Oysa demokratik siyaset kimliklere, alınan taktik pozisyonlara değil, ilke ve değerlere, fikir ve projelere odaklanmayı gerektirir.
TEK İHTİYACIMIZ DEMOKRASİ VE UZLAŞMA
2015 seçimlerine giderken siyaseti normalleştirmek, toplumsal huzuru sağlamak, birleştirici, kaynaştırıcı, bütünleştirici olmak ve kendi çekirdek seçmeniyle tam anlamıyla barışabilmek yolunda atılacak adımlar bütün siyasi partiler açısından anlamlı ve değerli olacaktır.
Evet, siyasi kutuplaşma ve saflaşmanın tabanın konsolidasyonu açısından, oy getirme açısından avantajları var. Ancak bunlar sonsuza kadar elde edilebilecek avantajlar değil. Bu açıdan maksimum sınırlara ulaştık. Artık bu toplum daha fazlasını kaldıramaz. 
Evet, yüzlerce cana malolan maden kazaları, ölümlü inşaat kazaları, 6-7-8 Ekim, Cizre vb derinlemesine soruşturulması gereken olaylarla dolu olumsuzlukları geride bıraktık. Ama derin bir “ohh çekebilme” duygusundan henüz çok uzağız.
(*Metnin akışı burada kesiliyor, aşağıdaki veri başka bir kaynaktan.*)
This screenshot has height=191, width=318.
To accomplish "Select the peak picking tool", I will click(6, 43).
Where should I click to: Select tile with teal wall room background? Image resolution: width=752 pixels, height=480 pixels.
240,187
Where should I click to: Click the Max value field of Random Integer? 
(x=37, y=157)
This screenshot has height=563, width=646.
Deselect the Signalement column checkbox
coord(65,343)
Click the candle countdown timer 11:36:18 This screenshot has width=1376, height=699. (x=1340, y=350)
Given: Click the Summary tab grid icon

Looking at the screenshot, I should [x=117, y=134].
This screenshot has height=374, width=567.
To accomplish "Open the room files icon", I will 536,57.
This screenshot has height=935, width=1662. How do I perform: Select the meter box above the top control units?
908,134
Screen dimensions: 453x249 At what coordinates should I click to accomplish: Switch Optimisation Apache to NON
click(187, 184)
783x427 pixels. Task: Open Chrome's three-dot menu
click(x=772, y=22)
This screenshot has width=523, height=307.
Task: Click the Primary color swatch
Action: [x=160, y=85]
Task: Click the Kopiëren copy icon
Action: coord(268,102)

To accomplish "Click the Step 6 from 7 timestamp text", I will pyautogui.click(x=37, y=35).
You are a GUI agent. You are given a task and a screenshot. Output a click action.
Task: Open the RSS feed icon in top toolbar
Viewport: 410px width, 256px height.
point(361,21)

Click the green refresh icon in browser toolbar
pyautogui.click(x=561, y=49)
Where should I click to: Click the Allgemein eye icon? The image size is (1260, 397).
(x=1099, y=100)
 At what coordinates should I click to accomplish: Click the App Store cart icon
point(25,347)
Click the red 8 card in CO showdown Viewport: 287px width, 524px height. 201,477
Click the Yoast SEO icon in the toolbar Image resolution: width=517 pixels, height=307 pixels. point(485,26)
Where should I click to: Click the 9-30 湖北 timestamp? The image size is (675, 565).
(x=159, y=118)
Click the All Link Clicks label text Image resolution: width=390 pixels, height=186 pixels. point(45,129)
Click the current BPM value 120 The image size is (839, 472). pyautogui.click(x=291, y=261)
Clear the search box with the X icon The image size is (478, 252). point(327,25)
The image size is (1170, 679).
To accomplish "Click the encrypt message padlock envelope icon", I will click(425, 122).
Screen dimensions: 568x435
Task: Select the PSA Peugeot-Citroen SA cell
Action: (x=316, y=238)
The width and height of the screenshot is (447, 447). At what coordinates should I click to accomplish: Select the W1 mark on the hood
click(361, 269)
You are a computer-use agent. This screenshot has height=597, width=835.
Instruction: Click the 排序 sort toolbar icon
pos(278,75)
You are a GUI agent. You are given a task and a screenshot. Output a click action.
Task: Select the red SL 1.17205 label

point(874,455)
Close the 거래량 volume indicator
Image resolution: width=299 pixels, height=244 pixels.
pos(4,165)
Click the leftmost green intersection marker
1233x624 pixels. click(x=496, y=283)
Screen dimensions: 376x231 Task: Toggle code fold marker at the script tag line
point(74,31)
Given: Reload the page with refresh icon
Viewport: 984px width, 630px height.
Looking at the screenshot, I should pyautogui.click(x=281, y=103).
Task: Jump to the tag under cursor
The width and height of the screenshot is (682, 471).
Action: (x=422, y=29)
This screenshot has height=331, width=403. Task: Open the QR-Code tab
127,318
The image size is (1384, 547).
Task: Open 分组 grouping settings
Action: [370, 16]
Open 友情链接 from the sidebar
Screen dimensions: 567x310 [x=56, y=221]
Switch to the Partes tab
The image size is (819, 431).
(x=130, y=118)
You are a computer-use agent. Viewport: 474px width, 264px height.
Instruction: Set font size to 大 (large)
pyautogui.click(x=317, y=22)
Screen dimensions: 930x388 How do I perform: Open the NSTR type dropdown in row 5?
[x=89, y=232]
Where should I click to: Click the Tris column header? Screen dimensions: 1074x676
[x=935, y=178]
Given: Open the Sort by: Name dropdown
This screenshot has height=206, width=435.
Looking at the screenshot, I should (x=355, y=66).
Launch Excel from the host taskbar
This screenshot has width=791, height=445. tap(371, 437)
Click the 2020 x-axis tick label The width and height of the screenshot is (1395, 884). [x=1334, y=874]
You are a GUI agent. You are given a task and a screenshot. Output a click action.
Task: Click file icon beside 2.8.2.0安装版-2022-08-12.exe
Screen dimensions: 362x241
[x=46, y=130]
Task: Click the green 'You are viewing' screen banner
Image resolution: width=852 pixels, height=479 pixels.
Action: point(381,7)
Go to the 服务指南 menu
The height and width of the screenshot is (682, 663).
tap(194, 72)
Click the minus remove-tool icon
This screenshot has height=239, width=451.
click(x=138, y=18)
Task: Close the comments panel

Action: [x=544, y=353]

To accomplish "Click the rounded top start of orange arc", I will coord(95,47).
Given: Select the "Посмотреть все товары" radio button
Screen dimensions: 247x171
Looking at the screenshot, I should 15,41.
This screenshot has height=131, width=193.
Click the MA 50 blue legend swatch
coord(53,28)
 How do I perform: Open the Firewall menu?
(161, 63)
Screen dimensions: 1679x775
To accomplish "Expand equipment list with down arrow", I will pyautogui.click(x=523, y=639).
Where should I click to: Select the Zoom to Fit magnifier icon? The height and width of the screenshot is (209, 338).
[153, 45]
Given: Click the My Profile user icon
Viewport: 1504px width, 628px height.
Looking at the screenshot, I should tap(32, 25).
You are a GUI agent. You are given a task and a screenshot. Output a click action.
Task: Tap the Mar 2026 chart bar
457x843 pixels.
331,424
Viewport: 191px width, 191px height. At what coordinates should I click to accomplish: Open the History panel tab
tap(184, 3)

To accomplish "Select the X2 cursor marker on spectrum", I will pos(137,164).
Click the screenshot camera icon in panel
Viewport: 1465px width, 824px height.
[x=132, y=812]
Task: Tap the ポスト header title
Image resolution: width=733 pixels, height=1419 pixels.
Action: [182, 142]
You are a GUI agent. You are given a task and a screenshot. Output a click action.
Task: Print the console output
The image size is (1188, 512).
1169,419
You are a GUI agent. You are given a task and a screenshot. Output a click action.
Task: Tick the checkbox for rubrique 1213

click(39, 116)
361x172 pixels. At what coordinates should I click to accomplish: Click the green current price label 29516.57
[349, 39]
Çünkü başta Kürt meselesi olmak üzere 2014 yılının çözüme kavuşturulamamış tüm sıradışılıkları bu yıl da hayatımızı etkilemeye devam edecektir.
Cıvataları yerinden çıkarılmış devlet sisteminin, her bir ferdi için adil yarış koşullarının ve umudun yok edildiği bu toplumun ihtiyacı olan tek şey; demokrasi ve uzlaşmadır. 2015’in bu konularda daha iyi bir günler getirmesini diliyoruz.